**Exercise instructions**
Restate word for word the span that opens with the line containing "You are a GUI" and closes with the final line of the data; give only those lines.

[Data for analysis Boundary: Start]

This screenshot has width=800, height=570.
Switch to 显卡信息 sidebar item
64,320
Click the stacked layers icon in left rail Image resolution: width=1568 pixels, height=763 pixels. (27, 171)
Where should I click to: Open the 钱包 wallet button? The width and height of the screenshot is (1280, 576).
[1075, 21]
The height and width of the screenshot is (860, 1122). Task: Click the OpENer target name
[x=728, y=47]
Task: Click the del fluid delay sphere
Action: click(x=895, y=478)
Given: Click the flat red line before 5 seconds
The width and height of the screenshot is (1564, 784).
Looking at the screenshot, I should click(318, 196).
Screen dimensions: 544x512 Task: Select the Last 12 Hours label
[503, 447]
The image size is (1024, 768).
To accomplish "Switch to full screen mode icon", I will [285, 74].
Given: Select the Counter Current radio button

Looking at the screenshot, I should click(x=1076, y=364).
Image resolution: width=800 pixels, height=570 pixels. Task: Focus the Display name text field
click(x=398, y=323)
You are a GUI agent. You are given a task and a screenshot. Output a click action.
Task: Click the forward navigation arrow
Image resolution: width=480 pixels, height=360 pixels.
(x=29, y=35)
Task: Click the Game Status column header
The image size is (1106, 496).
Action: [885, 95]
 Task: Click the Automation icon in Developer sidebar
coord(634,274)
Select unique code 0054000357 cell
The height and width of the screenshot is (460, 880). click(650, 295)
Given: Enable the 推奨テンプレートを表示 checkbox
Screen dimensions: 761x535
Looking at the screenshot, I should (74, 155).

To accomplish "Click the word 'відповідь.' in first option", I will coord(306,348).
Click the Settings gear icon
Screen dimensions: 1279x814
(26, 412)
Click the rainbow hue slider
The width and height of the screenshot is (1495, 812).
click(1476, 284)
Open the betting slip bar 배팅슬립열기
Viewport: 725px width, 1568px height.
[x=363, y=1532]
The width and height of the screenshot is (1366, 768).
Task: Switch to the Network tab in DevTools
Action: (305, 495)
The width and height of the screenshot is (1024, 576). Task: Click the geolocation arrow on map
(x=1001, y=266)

[Data for analysis Boundary: End]

**Written response**
You are a GUI agent. You are given a task and a screenshot. Output a click action.
Task: Click the forward navigation arrow
Image resolution: width=480 pixels, height=360 pixels.
(x=29, y=35)
Task: Click the Game Status column header
The image size is (1106, 496).
Action: [885, 95]
 Task: Click the Automation icon in Developer sidebar
coord(634,274)
Select unique code 0054000357 cell
The height and width of the screenshot is (460, 880). click(650, 295)
Given: Enable the 推奨テンプレートを表示 checkbox
Screen dimensions: 761x535
Looking at the screenshot, I should (74, 155).

To accomplish "Click the word 'відповідь.' in first option", I will coord(306,348).
Click the Settings gear icon
Screen dimensions: 1279x814
(26, 412)
Click the rainbow hue slider
The width and height of the screenshot is (1495, 812).
click(1476, 284)
Open the betting slip bar 배팅슬립열기
Viewport: 725px width, 1568px height.
[x=363, y=1532]
The width and height of the screenshot is (1366, 768).
Task: Switch to the Network tab in DevTools
Action: (305, 495)
The width and height of the screenshot is (1024, 576). Task: Click the geolocation arrow on map
(x=1001, y=266)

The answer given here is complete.